É habitual ouvir e ler que Portugal está a perder a geração mais qualificada, que existe “fuga de cérebros”, isto depois de o País ter investido na sua formação. E os outros? Os jovens que não têm qualificação, aqueles que a muito custo completaram o ensino obrigatório?
Num dos últimos fins de semana que passei no interior do País – no interior onde as aldeias estão quase desertas e há muito que não se ouve o choro de uma criança – o único habitante com cerca de 20 anos (o futuro da aldeia) confidenciou-me que nessa semana iria para a Suíça, para trabalhar nas estufas. Perguntei-lhe: porque não Lisboa, Porto ou mesmo Leiria, cidades que ficam mais perto e que iriam permitir manter-se próximo dos seus? Com os olhos fixos nos meus respondeu-me o que eu não estava preparado para ouvir de alguém que tem 20 anos: “Portugal nunca me deu nada. Não tenho de devolver nada”.

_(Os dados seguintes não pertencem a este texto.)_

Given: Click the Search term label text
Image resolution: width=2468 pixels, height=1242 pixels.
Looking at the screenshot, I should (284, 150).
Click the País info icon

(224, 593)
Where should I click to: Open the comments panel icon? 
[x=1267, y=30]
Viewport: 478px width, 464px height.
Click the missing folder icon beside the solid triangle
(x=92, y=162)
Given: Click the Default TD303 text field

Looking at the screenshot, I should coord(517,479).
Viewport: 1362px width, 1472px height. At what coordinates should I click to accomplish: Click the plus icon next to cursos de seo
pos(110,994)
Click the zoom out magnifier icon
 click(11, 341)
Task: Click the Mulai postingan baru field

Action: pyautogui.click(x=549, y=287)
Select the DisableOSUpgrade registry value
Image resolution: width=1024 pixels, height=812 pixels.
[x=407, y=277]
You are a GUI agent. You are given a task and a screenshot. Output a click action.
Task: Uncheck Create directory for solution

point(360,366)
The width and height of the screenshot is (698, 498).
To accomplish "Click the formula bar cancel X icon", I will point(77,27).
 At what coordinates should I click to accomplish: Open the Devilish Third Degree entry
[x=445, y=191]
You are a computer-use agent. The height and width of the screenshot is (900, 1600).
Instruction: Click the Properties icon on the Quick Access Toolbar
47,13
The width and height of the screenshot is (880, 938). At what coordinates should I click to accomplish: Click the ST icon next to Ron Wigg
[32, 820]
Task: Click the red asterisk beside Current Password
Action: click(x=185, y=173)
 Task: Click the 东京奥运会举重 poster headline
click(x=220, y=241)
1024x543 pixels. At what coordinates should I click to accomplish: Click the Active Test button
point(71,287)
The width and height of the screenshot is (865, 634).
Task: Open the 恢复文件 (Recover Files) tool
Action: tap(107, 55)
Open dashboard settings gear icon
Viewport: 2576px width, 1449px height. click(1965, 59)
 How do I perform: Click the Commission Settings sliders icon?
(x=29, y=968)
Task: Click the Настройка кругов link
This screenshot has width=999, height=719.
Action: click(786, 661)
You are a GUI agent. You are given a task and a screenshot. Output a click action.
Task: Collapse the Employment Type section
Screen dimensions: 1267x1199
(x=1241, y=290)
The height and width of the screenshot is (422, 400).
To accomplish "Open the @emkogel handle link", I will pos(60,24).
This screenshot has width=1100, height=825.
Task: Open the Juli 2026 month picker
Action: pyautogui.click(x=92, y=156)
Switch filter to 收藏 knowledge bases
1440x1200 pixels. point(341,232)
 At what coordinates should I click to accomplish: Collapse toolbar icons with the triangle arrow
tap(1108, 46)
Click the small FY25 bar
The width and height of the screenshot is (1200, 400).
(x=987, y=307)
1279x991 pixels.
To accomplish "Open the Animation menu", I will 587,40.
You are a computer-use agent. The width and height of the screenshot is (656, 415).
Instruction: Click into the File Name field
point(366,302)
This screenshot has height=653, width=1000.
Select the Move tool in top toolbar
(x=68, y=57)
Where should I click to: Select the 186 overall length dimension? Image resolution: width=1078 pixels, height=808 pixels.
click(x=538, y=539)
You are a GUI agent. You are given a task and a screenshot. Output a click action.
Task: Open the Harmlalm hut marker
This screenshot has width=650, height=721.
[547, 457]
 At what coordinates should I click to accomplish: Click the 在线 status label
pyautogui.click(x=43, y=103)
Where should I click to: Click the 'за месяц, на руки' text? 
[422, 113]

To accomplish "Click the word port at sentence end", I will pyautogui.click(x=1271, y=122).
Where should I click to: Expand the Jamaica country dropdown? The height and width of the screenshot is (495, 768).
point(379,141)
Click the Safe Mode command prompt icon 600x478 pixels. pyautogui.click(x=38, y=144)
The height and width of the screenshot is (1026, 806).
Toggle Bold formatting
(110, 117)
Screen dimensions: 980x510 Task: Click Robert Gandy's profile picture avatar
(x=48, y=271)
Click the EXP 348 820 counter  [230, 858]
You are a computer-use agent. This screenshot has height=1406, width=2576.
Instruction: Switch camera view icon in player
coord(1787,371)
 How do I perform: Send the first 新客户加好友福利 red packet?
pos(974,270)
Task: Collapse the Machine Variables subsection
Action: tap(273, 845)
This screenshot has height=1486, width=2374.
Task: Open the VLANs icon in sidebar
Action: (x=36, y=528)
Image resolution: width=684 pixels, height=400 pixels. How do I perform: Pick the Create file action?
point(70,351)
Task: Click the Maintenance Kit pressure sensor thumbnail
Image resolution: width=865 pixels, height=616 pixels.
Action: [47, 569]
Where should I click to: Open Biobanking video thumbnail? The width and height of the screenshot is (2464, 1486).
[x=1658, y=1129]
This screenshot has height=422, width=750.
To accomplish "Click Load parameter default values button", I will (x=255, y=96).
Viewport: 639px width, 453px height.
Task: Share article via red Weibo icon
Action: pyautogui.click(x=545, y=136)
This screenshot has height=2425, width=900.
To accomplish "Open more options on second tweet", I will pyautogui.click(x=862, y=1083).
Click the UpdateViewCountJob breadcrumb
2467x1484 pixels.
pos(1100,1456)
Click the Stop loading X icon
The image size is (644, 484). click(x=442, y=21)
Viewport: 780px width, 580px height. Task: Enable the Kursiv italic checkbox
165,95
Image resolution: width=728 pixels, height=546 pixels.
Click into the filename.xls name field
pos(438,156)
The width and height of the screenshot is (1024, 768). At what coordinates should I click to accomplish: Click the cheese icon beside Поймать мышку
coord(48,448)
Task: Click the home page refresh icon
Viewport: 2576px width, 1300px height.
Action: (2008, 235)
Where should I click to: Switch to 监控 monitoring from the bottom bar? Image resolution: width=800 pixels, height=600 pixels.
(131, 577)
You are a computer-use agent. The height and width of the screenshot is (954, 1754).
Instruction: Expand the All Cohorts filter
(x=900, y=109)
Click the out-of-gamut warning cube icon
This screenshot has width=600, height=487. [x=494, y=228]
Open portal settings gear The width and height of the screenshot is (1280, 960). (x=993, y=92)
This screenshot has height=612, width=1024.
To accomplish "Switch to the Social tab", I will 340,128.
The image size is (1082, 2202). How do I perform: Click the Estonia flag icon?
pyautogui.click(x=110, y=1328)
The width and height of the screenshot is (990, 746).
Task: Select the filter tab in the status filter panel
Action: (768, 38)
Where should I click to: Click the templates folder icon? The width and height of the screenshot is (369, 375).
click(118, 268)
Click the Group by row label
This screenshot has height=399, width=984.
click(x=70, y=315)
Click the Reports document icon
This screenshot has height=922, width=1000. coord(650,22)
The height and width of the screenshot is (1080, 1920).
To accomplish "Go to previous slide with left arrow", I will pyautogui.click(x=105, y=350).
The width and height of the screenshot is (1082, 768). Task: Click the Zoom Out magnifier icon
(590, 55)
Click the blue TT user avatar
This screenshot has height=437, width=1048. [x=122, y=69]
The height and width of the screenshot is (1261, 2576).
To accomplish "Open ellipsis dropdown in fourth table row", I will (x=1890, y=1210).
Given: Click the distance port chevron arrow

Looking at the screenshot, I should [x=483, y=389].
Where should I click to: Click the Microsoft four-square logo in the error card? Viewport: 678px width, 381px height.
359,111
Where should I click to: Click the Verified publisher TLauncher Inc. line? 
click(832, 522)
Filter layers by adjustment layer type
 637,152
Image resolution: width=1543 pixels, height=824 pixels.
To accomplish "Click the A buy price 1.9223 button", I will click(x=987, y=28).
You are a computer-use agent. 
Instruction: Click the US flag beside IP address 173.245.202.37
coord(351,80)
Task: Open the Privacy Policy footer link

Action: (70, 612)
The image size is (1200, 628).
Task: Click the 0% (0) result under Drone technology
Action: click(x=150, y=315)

Retirada do contexto, a frase pode deixar um sabor a arrogância. Mas continuando a conversa percebi que a vida do Luís não tem sido fácil nem é comparável à dos outros jovens das cidades, aqueles que emigram depois de formados. Ali, a escola mais próxima fica a muitos quilómetros, o incentivo para estudar é nulo e a única certeza é que no futuro iria trabalhar, ou de sol a sol na terra, ou levar para casa o salário mais baixo do único grande empregador da região, a câmara municipal.
É assim na maioria das aldeias ao redor da aldeia do Luís. Um futuro onde quem ganha poucochinho é capaz de poucochinho (para usar uma expressão do atual primeiro-ministro), e que os jovens fitam com a emigração. Emigração e não migração, como fizeram muitas das gerações anteriores.
Para os futuros homens como o Luís, que nunca conheceu ensino para lá da escola secundária, o futuro também não passa por Portugal, tal como não passa para os jovens que completaram o ensino até ao final. Porquê? Porque, de facto, o país nada tem para lhes dar. Não chega rasgar o país com autoestradas, distribuir milhões ou anunciar a chegada de milhões, se não há uma visão, um horizonte estratégico, se as pessoas de dentro são esquecidas.
Particularizando ao interior, é necessário passar à prática as promessas de circunstância aquando das visitas políticas de verão, em época de incêndios. “Ordenamento do território” é coisa que por ali não se vê. Entra e sai ministro e a paisagem revela apenas as cicatrizes do fogo e do abandono, talvez por culpa do cansaço de vários recomeços ou da desistência de começar.
Quantas gerações de políticos serão necessárias para que percebem da urgência de cuidar dos pouco habitantes que o interior tem, para posteriormente conseguir atrair e fixar pessoas? Para a geração do Luís, que nasceu já neste século, as políticas já serão tardias. Quem restará no interior?
Mas, o meu foco continua nos jovens em geral, que independentemente da formação só identificam um caminho para o futuro: emigrar.
Sabemos que um país precisa de jovens para avançar. Mas, com as atuais políticas económicas e sociais, que estão a conduzir ao fim da classe média. Estão a levar ao nascimento de luso-descendentes ao invés de portugueses.
Num breve olhar pela espuma dos dias, quantos professores (só para referir uma das profissões que deveria ser das mais respeitadas) irão emigrar a troco de melhores salários, mesmo que para isso coloquem o diploma na gaveta? Por certo, muitos. Quantos serão os jovens sem qualificação que irão para as estufas de uma qualquer Suíça em busca de melhores dias, e por lá irão constituir as suas famílias? Por certo, muitos.
E por cá? Por cá, talvez os nómadas digitais se convertam em sedentários e descubram que Portugal é muito mais do que as cidades do litoral. Talvez nessa altura os luso-descendentes, os filhos dos muitos luíses que emigraram com ou sem formação superior, regressem e possam continuar os sonhos interrompidos dos pais, num país eternamente adiado.